Fighting Cancer With a Virus
When the herpes simplex virus contains a certain gene, it becomes very good at fighting cancer. That's according to a recent study done in part by researcher Timothy Cripe, MD, PhD, at Cincinnati Children's Hospital Medical Center. The study, published in the February 15 issue of Cancer Research, tested the herpes virus's ability to kill notoriously difficult tumors--neuroblastoma and peripheral nerve sheath tumors. When the virus was given an extra gene called "TIMP3," it killed a great deal of the cancer in human tissue samples and prolonged the lives of mice.
"This is not the first time that the herpes simplex virus has been used to kill cancer cells," said Cripe. "But by adding the TIMP3 gene, we were able to completely halt the growth of some tumors and in other cases make them shrink and even disappear."

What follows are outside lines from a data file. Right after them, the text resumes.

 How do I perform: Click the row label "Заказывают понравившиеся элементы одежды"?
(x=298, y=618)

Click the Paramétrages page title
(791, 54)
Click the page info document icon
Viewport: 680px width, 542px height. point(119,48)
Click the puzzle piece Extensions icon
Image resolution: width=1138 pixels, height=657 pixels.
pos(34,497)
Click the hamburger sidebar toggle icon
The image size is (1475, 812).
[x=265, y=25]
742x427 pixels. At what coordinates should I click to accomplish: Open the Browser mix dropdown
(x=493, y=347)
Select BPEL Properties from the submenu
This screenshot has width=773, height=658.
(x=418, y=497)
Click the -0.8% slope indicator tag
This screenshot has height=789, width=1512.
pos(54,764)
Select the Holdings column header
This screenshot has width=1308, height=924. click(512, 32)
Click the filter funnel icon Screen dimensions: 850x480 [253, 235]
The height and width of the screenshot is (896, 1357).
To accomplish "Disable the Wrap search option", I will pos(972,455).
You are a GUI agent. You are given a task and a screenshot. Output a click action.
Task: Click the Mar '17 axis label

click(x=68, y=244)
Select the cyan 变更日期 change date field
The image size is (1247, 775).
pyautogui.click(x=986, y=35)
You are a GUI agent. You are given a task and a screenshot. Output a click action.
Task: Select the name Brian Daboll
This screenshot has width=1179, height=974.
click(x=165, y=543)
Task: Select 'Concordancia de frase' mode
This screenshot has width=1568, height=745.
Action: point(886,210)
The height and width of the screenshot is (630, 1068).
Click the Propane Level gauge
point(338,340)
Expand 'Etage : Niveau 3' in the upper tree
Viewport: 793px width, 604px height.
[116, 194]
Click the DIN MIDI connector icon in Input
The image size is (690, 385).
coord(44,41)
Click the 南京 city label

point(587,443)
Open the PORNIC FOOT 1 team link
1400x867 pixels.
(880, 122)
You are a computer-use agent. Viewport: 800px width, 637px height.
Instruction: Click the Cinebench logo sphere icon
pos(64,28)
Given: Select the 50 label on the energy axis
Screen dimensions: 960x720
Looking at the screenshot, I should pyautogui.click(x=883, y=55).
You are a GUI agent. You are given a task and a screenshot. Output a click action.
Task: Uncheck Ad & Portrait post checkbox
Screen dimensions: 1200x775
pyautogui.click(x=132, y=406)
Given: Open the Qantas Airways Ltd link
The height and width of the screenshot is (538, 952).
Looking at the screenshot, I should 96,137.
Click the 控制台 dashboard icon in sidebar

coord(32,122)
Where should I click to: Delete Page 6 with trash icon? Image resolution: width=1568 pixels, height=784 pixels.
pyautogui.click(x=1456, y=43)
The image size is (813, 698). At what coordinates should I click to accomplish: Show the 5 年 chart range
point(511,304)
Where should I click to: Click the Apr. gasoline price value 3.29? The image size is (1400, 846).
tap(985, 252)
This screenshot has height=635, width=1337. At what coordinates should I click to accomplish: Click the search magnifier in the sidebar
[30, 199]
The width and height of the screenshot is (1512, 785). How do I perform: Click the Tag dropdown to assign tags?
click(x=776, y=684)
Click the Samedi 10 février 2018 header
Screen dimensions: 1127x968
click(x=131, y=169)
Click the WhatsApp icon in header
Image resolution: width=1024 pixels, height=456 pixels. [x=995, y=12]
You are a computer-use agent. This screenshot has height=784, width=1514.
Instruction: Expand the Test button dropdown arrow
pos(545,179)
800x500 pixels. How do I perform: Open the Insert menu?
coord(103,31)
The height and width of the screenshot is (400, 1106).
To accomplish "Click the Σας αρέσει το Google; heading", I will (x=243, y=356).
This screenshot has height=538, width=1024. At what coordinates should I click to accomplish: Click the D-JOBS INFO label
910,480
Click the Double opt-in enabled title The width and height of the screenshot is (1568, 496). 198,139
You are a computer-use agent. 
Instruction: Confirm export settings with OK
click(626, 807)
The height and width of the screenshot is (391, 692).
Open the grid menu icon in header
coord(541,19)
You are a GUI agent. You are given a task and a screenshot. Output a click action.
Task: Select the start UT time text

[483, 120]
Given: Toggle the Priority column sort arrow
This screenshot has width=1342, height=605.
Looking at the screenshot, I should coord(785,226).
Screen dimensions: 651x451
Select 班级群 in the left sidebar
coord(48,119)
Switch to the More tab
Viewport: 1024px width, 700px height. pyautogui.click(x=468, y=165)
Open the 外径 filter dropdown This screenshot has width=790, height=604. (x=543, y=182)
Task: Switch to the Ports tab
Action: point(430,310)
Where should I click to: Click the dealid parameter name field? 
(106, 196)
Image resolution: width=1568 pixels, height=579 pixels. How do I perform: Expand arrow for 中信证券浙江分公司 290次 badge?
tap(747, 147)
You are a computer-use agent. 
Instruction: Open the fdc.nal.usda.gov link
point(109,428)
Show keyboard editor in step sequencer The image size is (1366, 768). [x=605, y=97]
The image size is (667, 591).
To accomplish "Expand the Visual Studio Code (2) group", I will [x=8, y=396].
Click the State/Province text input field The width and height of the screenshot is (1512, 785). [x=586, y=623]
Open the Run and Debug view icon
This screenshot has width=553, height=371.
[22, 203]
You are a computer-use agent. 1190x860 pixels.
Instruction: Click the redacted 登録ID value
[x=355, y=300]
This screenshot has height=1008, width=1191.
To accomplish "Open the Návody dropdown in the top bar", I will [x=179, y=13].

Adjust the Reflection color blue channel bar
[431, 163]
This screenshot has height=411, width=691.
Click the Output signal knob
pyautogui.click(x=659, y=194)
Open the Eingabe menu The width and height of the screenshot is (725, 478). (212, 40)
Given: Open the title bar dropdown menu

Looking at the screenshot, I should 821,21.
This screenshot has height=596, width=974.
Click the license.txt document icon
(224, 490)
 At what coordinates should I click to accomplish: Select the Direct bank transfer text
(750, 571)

Viruses are good vehicles for getting cancer-fighting genes into cells because they naturally insert their own genes into a cell after they enter the human body. Scientists can remove the disease-causing genes from a virus and add cancer-fighting genes, like the TIMP3 gene.
The TIMP3 gene works against tumors by reducing the tumor's ability to make new blood vessels (which tumors use to steal nutrients from the body), and by helping the virus to stay in the tumor longer. TIMP 3 also inhibits enzymes called "matrix metalloproteinases," known as MMPs. "MMPs are important in tumor growth because they degrade the tissue in between cancer cells, allowing the cancer to migrate and spread farther," said Cripe. "Also, they generate other proteins that help the cancer cells to grow."
Pharmaceutical companies have recently tested drugs that inhibit MMPs, but the results were not impressive, probably because the inhibitors were not able to concentrate enough in the tumor tissue to have any real effect. However, when genes in the cell are able to manufacture the inhibitor from the inside out, like in this trial, things seem to change. The mice with the TIMP3 gene-carrying virus lived almost four times longer than untreated mice, and more than twice as long as mice that got the virus without the gene.
The results are encouraging, but it will be some time before doctors can use this breed of virus to treat people. "It takes a long time to develop this kind of research into clinical trials," said Cripe. "And during that time, we may find something even better."